All parties except the Greens voted for the first reading of the bill aimed at stopping Kiwis from joining Isis, the Countering Terrorist Fighters Legislation Bill.
But most parties expressed reservations about aspects of the bill, mainly the 48-hour warrantless surveillance, the ability to suspend a passport for three years instead of one year, and the fact that the Government would be able to cancel the New Zealand passports of foreign fighters while they are still overseas.
Even National's support parties, Act, United Future and the Maori Party, as well as Labour and New Zealand First expressed concerns about the 48 hour clause.
United Future leader and Internal Affairs Minister Peter Dunne, who has responsibility for the passports part of the bill, said the SIS Minister Chris Finlayson gave the House a hypothetical instance of when such emergency powers could be used.
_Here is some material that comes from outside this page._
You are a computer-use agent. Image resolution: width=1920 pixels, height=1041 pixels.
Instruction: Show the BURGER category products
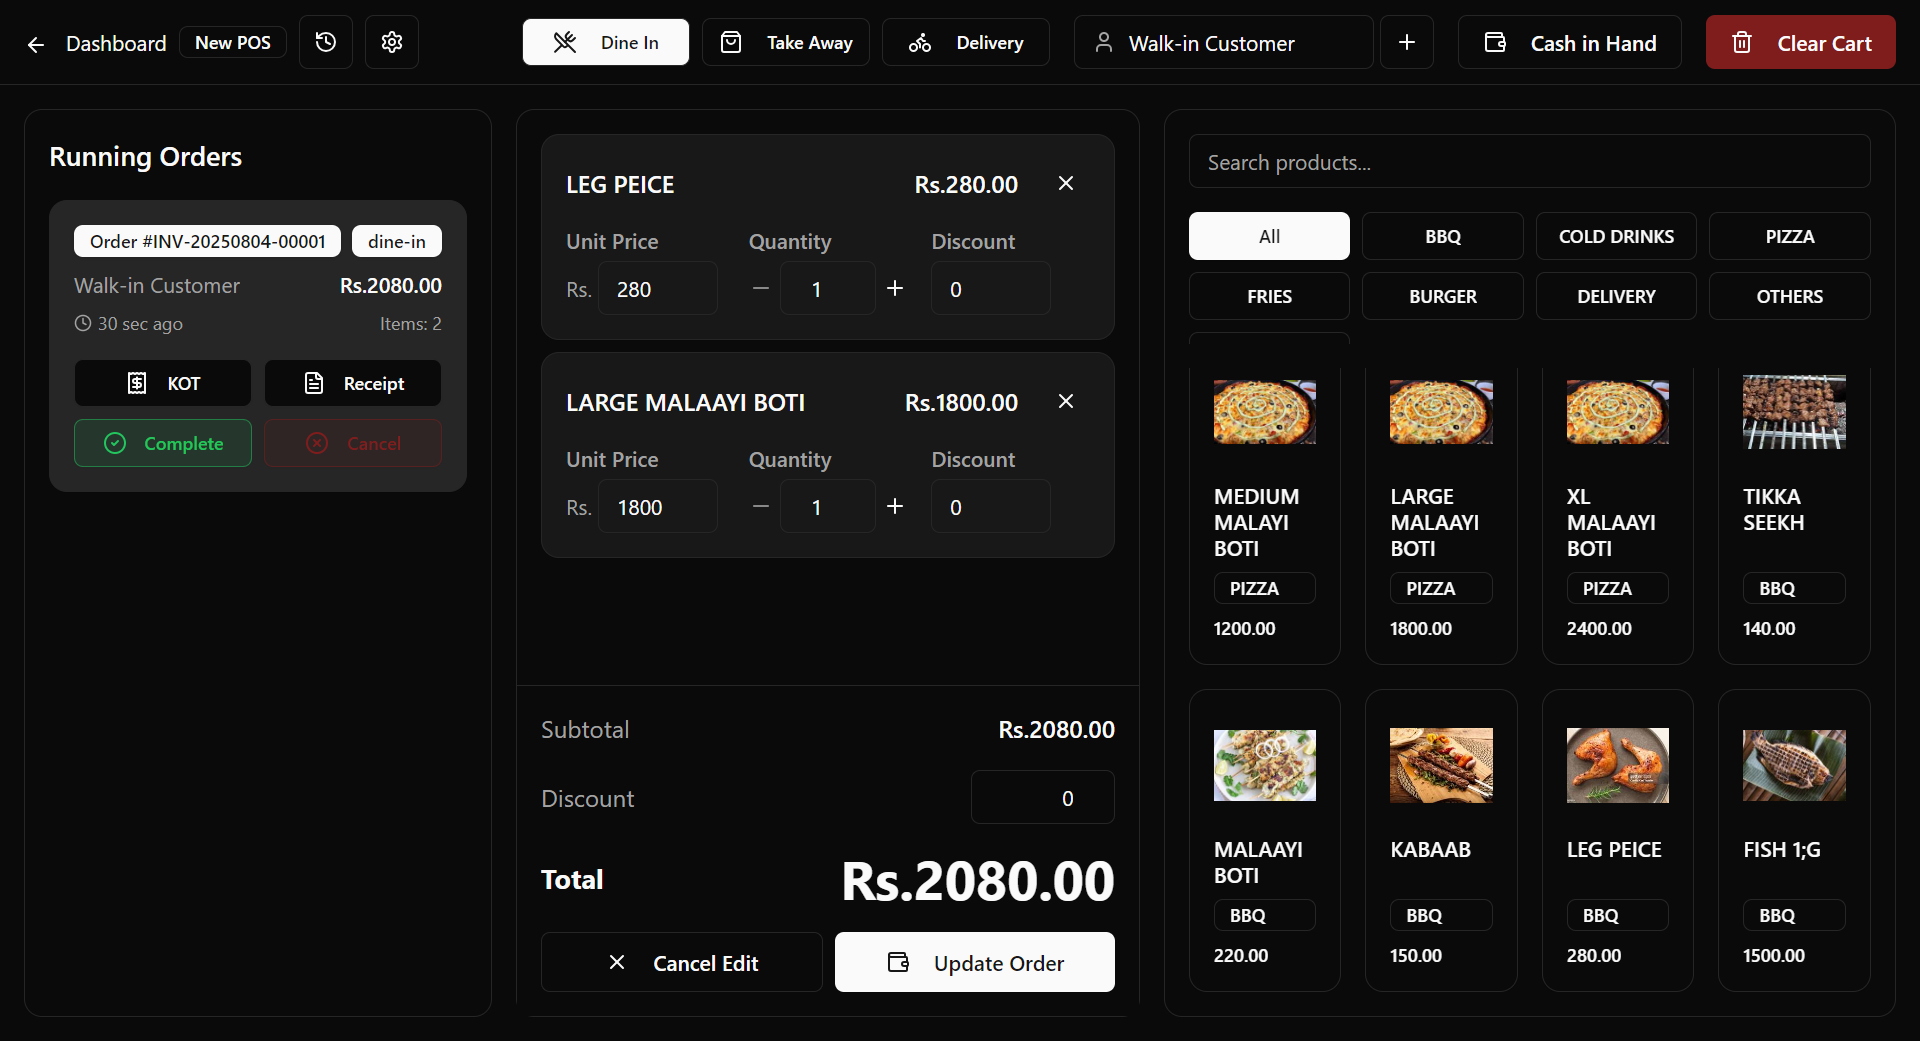[x=1442, y=296]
"Say reporting indicated this morning that an individual was planning to depart New Zealand later today to travel to Syria.
"That individual had been previously unknown to NZSIS, but the new reporting indicated the individual had boasted to others about going on jihad.
"There would be insufficient time to get a traditional warrant in the eight hours before the individual left the country."
Labour leaders said he had been briefed by the SIS on why it believed it needed the ability to move quickly with surveillance without a warrant because of the speed with which suspects acted and other measures.
"But they constitute a massive erosion of privacy and of civil rights so there should be effective checks and balances and it should be a deliberative and careful process to obtain a warrant for state officials to breach privacy and act against people's civil rights."
The bill was sent in advance to Labour and interested groups such as the Law Society last Friday.
New Zealand First complained that it was not given an advance copy of the bill - even though leader Winston Peters has been briefed by SIS director Rebecca Kitteridge on foreign fighters from New Zealand.
The bill is being fast-tracked and the foreign affairs and defence select committee will have a maximum of four working days to hear submissions before it is to be reported back to Parliament next Tuesday and passed before the House rises for the year.